What variables were you comparing? Are the differences undetectable (bitwise) on day 19?

adele-morrison commented 2 years ago

I was just looking (pretty coarsely) at daily temperature output. Not sure how to check for bitwise reproducibility from the output, because I think it's had the precision reduced right?

On Fri, 9 Sept 2022 at 11:07, Andrew Kiss @.***> wrote:

@adele157 https://github.com/adele157 you said

The problem emerges during run 590, there are differences after day 20.

What variables were you comparing? Are the differences undetectable (bitwise) on day 19?

— Reply to this email directly, view it on GitHub https://github.com/COSIMA/access-om2/issues/266#issuecomment-1241387522, or unsubscribe https://github.com/notifications/unsubscribe-auth/ACA44UYSXXSBGCDICFCTFD3V5KEU3ANCNFSM6AAAAAAQIHSLRI . You are receiving this because you were mentioned.Message ID: @.***>

aekiss commented 2 years ago

Yep, outputs are 32-bit (single precision) whereas internally and in restarts it's double-precision.

I meant, was the largest absolute difference in the single precision outputs exactly zero on day 19, and nonzero on day 20? Or was there a detectable difference earlier in the run?

adele-morrison commented 2 years ago

I did a more thorough check: There are no differences in the daily averaged output of temperature for the first two days.
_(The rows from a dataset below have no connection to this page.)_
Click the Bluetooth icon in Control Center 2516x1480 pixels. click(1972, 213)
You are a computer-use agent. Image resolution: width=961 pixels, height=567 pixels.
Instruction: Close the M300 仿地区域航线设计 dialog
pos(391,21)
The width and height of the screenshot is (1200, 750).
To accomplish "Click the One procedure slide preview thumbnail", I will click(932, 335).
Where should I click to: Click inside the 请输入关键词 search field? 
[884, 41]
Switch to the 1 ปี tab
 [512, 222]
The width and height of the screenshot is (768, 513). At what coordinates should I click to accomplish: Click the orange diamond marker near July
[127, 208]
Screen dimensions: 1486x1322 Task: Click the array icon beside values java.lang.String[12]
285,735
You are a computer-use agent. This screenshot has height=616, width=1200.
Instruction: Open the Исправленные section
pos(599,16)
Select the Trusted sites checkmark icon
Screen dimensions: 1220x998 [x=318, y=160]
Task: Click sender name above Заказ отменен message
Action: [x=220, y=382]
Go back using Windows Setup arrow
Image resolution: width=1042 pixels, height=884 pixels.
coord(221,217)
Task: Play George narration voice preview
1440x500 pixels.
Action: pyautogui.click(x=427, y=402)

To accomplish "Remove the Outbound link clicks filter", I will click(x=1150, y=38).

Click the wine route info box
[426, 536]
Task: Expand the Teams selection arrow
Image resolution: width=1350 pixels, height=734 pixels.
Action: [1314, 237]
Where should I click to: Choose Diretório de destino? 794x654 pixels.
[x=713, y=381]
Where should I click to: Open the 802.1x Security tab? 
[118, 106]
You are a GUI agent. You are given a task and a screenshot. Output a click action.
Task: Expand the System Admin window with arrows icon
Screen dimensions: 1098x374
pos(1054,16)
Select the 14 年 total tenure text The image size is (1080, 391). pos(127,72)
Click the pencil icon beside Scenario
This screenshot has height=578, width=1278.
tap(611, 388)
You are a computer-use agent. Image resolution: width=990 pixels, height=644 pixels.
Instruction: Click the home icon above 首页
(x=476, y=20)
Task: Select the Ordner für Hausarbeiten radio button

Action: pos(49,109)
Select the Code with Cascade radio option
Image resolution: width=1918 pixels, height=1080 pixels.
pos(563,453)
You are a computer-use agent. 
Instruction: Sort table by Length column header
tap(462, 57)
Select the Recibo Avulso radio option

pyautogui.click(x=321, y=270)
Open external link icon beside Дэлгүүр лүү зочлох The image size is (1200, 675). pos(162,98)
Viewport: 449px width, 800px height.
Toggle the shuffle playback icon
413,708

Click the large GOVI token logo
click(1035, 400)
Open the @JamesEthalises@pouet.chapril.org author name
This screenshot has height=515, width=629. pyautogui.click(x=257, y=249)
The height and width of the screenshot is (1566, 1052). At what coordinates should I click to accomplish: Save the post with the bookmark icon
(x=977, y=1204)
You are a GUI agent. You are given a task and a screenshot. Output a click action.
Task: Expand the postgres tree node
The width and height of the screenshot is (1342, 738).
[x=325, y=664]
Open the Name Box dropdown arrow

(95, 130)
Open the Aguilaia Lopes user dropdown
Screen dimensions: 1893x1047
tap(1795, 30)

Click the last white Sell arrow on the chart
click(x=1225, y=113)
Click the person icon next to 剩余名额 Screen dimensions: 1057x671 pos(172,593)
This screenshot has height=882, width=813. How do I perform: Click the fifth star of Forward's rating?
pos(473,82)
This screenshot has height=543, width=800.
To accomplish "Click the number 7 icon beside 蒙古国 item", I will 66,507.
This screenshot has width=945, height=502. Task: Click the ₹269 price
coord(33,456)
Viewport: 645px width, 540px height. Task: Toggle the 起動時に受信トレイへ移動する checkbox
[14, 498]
The difference emerges on day 3 (3rd July 1983) and is present thereafter.

On Fri, 9 Sept 2022 at 11:24, Andrew Kiss @.***> wrote:

Yep, outputs are 32-bit (single precision) whereas internally and in restarts it's double-precision.

I meant, was the largest absolute difference in the single precision outputs exactly zero on day 19, and nonzero on day 20? Or was there a detectable difference earlier in the run?

— Reply to this email directly, view it on GitHub https://github.com/COSIMA/access-om2/issues/266#issuecomment-1241396494, or unsubscribe https://github.com/notifications/unsubscribe-auth/ACA44U4PRK4XF6PGW3NN6WLV5KGS7ANCNFSM6AAAAAAQIHSLRI . You are receiving this because you were mentioned.Message ID: @.***>

aekiss commented 2 years ago

can you show a plot of the difference on day 3?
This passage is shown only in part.